======== RECORD EXCERPTS ========

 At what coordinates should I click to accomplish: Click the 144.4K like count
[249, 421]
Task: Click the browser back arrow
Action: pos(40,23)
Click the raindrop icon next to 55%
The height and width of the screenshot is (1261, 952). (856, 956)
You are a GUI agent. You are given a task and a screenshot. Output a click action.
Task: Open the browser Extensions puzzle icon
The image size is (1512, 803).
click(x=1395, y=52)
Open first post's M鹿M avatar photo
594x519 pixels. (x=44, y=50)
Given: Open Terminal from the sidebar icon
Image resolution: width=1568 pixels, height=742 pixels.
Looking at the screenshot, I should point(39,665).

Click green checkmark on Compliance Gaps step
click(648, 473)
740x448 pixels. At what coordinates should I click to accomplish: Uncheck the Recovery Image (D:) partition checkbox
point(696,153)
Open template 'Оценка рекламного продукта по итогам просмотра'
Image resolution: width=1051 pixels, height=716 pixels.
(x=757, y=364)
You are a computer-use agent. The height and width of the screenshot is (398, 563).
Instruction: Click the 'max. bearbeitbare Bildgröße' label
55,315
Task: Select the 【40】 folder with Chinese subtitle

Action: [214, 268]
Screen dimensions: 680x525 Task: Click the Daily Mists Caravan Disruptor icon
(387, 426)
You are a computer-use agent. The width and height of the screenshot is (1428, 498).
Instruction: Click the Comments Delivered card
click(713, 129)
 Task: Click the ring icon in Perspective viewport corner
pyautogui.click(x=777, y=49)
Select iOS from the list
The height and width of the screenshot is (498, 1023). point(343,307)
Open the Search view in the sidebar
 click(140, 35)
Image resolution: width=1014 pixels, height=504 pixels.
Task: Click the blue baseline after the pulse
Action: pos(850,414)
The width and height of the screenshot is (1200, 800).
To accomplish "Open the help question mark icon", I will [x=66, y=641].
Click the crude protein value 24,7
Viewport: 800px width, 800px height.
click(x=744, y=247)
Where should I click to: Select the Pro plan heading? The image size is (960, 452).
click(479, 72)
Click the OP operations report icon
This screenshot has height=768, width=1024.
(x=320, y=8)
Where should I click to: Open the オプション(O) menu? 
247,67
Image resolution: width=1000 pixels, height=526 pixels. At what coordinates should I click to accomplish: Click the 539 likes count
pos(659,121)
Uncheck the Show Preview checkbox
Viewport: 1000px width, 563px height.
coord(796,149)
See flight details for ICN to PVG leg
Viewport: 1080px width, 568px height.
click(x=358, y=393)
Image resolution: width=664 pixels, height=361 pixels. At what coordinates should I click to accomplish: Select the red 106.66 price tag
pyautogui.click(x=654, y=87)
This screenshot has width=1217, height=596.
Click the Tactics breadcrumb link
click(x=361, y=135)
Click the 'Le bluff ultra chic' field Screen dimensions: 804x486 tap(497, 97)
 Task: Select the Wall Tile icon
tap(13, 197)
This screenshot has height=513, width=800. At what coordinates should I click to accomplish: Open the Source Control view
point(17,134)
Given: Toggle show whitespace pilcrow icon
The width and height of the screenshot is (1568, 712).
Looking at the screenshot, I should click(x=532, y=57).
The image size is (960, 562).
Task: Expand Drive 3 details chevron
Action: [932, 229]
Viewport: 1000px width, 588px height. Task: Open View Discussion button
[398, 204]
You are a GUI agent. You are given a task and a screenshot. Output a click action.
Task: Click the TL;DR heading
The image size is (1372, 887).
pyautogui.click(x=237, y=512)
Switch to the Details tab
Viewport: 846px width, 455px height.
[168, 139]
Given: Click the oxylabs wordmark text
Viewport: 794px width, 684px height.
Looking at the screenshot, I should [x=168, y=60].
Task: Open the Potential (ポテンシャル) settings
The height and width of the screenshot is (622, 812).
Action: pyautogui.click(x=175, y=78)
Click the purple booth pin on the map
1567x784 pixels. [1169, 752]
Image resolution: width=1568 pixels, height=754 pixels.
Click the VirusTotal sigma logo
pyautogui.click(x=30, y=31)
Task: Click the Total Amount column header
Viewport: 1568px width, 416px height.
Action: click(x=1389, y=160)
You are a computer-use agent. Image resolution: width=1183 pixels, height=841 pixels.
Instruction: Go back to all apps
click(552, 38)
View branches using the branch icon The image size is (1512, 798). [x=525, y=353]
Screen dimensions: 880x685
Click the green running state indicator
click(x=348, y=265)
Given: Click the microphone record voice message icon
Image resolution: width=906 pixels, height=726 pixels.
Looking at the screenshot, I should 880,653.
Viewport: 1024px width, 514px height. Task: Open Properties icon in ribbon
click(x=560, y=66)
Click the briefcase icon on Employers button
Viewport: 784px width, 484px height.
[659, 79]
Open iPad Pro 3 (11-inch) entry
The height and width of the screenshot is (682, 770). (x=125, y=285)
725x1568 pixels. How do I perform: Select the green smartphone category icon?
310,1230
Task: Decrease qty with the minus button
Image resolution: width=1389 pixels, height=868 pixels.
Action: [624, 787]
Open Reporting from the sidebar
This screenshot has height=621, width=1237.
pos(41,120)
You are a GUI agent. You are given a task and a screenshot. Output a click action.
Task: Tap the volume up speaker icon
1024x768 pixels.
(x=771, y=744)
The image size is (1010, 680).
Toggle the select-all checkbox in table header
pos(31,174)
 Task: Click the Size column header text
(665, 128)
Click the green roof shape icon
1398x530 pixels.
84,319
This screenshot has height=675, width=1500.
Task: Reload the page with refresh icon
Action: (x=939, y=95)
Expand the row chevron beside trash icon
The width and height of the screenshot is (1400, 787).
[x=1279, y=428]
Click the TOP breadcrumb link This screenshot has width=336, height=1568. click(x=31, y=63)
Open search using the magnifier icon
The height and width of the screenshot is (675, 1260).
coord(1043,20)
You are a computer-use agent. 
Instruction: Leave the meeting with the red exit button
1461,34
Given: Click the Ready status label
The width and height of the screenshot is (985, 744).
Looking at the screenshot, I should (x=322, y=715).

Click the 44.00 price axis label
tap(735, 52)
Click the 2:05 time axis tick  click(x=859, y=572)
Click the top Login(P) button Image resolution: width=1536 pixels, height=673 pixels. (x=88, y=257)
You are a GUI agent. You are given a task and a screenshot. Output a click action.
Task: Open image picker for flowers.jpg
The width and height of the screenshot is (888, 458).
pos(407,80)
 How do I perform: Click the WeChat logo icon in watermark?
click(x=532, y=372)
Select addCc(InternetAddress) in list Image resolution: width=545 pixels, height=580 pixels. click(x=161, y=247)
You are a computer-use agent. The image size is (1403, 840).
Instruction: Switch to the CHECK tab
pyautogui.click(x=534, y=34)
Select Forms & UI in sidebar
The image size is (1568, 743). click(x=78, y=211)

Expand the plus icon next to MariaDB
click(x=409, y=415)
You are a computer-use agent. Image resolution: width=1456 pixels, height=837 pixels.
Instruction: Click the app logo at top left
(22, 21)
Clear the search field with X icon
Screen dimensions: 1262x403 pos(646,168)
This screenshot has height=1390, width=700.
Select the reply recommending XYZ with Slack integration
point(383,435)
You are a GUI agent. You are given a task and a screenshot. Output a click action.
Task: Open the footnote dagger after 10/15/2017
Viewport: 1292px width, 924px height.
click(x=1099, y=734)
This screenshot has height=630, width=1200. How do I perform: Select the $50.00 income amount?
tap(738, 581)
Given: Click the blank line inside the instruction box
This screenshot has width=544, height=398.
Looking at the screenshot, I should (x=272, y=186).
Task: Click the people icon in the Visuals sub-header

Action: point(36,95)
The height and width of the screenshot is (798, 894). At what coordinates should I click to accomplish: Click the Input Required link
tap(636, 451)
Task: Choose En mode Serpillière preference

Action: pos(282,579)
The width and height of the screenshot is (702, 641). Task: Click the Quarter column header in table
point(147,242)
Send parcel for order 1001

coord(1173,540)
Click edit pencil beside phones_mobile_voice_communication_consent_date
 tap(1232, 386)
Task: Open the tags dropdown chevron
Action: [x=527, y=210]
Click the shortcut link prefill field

========

• WHAT THE EXERCISE ASKS: The answer must be the lines from the one containing "Given: Click the blank" through the last line of the records, copied exactly, with nothing else.

• REPLY:
Given: Click the blank line inside the instruction box
This screenshot has width=544, height=398.
Looking at the screenshot, I should (x=272, y=186).
Task: Click the people icon in the Visuals sub-header

Action: point(36,95)
The height and width of the screenshot is (798, 894). At what coordinates should I click to accomplish: Click the Input Required link
tap(636, 451)
Task: Choose En mode Serpillière preference

Action: pos(282,579)
The width and height of the screenshot is (702, 641). Task: Click the Quarter column header in table
point(147,242)
Send parcel for order 1001

coord(1173,540)
Click edit pencil beside phones_mobile_voice_communication_consent_date
 tap(1232, 386)
Task: Open the tags dropdown chevron
Action: [x=527, y=210]
Click the shortcut link prefill field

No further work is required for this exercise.